**Excerpted passage**
******

Microbial invasion of the amniotic cavity in patients presenting with acute cervical incompetence

We have determined that 51.5% of patients presenting with cervical dilatation of 2 cm or more and intact membranes between 14 and 24 weeks’ gestation have a positive amniotic fluid culture for micro-organisms.92 The outcome of patients with microbial invasion was uniformly poor as they developed subsequent complications (rupture of membranes, clinical chorioamnionitis or pregnancy loss). An infection-induced spontaneous abortion may be indistinguishable from that of an incompetent cervix.

******

**Extracted entries**
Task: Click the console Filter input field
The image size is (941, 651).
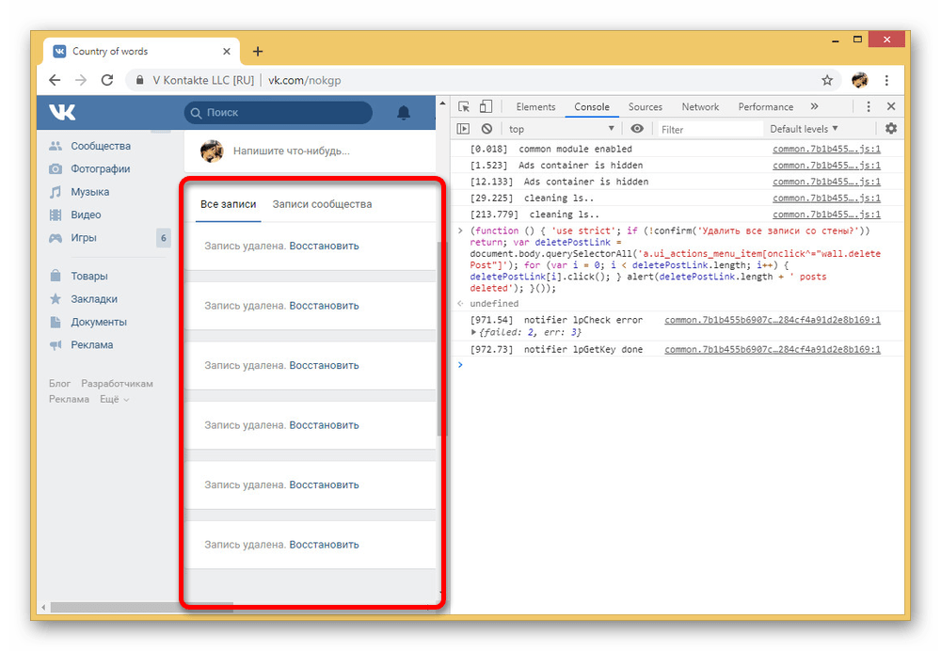Action: tap(706, 129)
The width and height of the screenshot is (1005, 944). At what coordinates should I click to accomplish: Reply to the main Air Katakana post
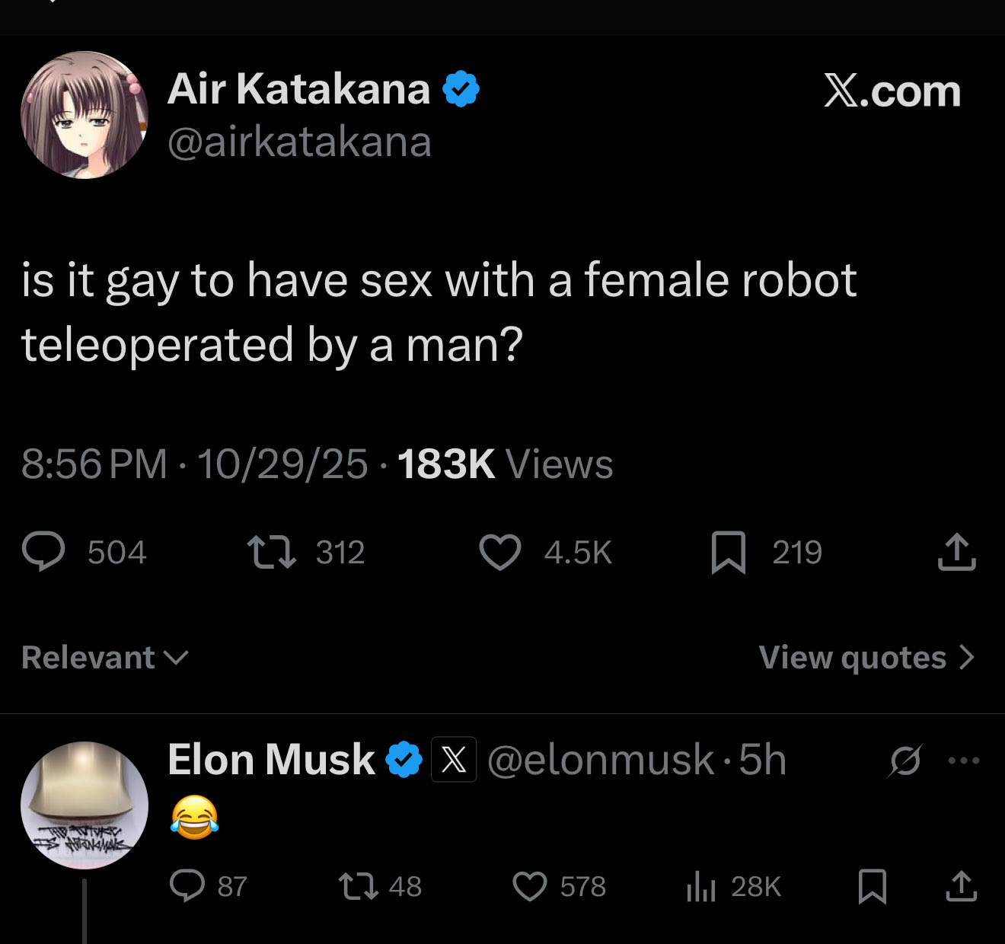click(43, 552)
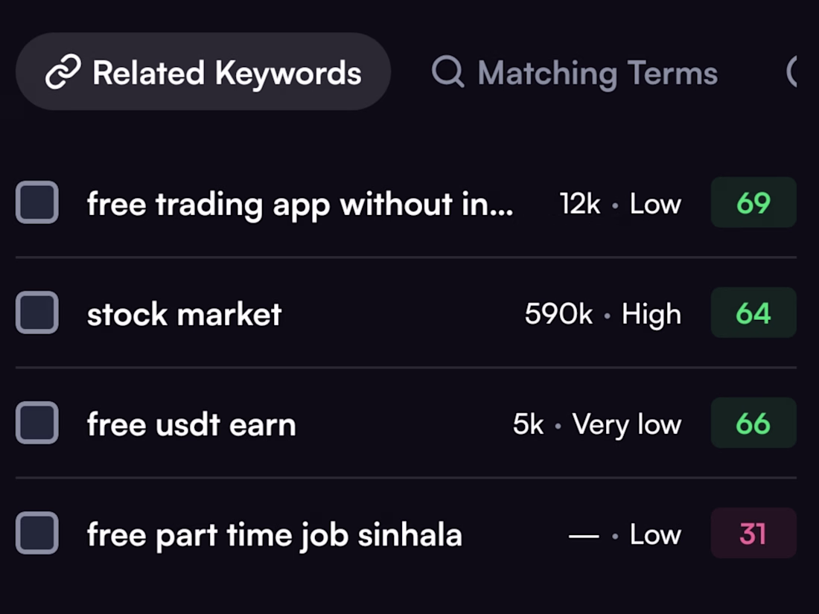Open the Related Keywords tab

(203, 71)
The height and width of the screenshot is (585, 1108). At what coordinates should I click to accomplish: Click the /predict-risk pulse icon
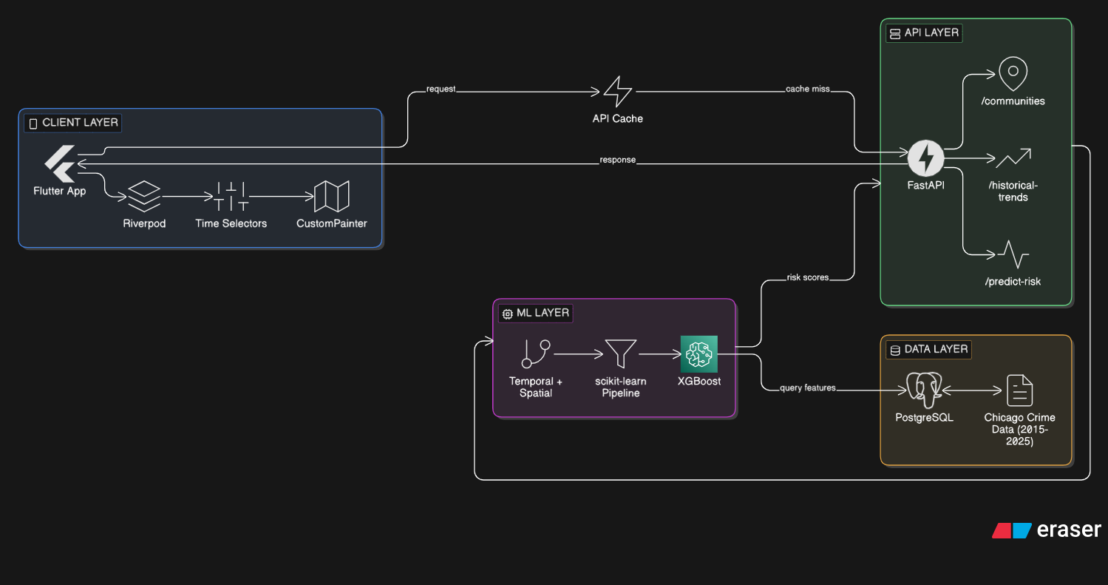click(1013, 254)
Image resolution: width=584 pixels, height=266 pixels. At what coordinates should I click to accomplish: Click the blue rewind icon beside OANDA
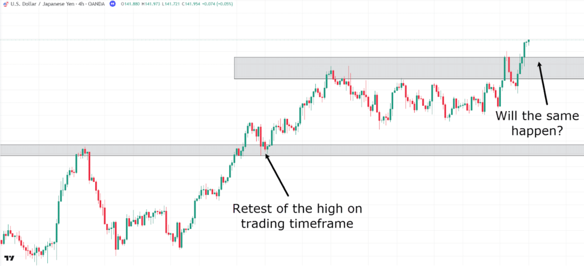pos(113,4)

******

**Task**
List the subsequent complications that the passage on microbial invasion of the amniotic cavity names among patients with microbial invasion.

**Exercise result**
Rupture of membranes, clinical chorioamnionitis, and pregnancy loss.